MIAMI — A woman who fell from her sailboat at night without a life preserver treaded water for 2 1/2 hours in choppy Atlantic Ocean waters before a cruise ship rescued her, her husband said Monday.
Rachael Pope, her husband, Robert, their two children and three friends were on the Popes' 37-foot sailboat Saturday night when they encountered the 1,000-foot supertanker Chevron South America bearing down on them about 60 miles northeast of Miami, Pope said.
"Those tankers are so huge you can't see the lights on top," Pope said. "We heard it before we saw it. And then it was right on top of us."
Rocked by Wake
Pope was able to avoid hitting the tanker, but the ship's powerful wake rocked the smaller boat and threw Mrs. Pope overboard, he said.
When Mrs.
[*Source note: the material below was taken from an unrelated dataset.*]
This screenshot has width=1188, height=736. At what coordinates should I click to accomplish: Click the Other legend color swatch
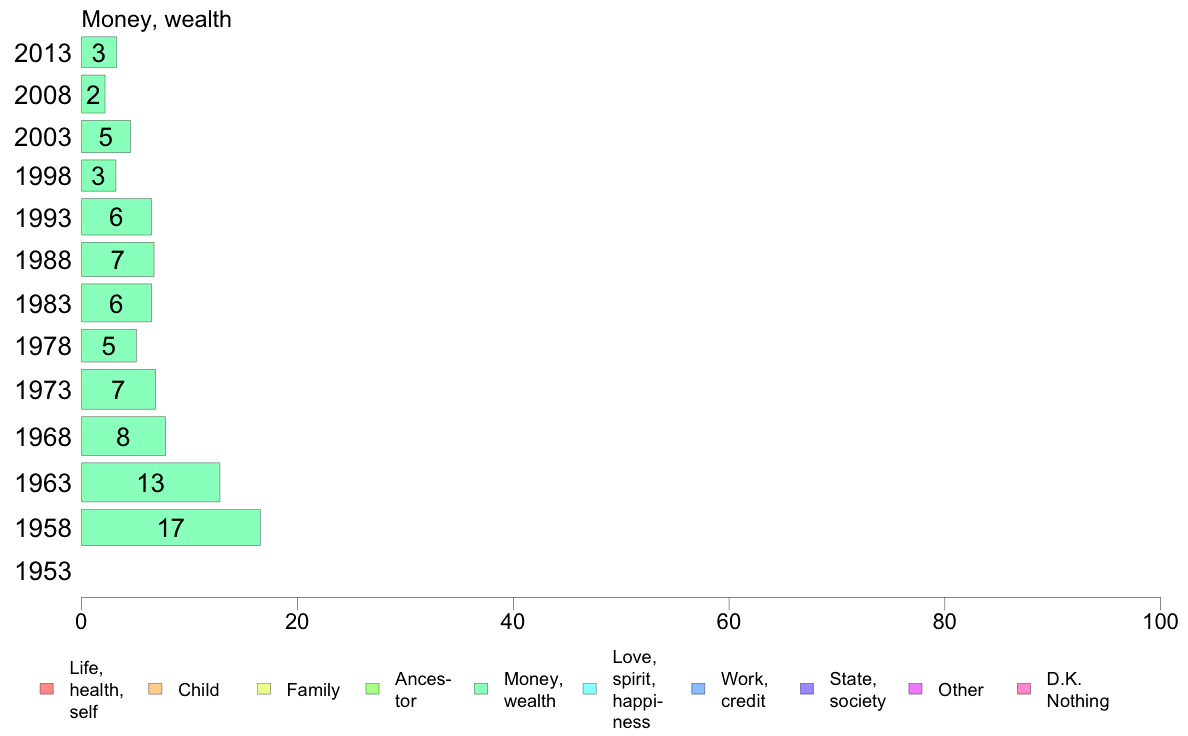(915, 689)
Pope surfaced, she was unable to either see the sailboat or hear desperate calls, Pope said.
"She thought everyone went overboard and she was the only one who had survived," he said. "She told me she feared there would be no one left to look for her."
An immediate rescue call went out to four cruise ships near the site of the accident, and one ship spotted Mrs. Pope and picked her up.
"They were lucky it happened when it did," said Coast Guard spokesman Mike Farkas. "Saturday night is when the cruise ships leave (from Miami). If this had happened any other night, there wouldn't have been so many ships in the area."
Remains of Ship
Mrs. Pope, a flight attendant with Pan American World Airways, suffered no injuries from her ordeal, her husband said. She has remained on the cruise ship, the Caribe 1, and will fly back to Miami today after the ship reaches its first port of call in St. Thomas, Virgin Islands, Pope said.
"The odds of falling in the wake of a supertanker and surviving have to be close to zero," he said. "And the odds of being found in the open ocean at night have to be even less."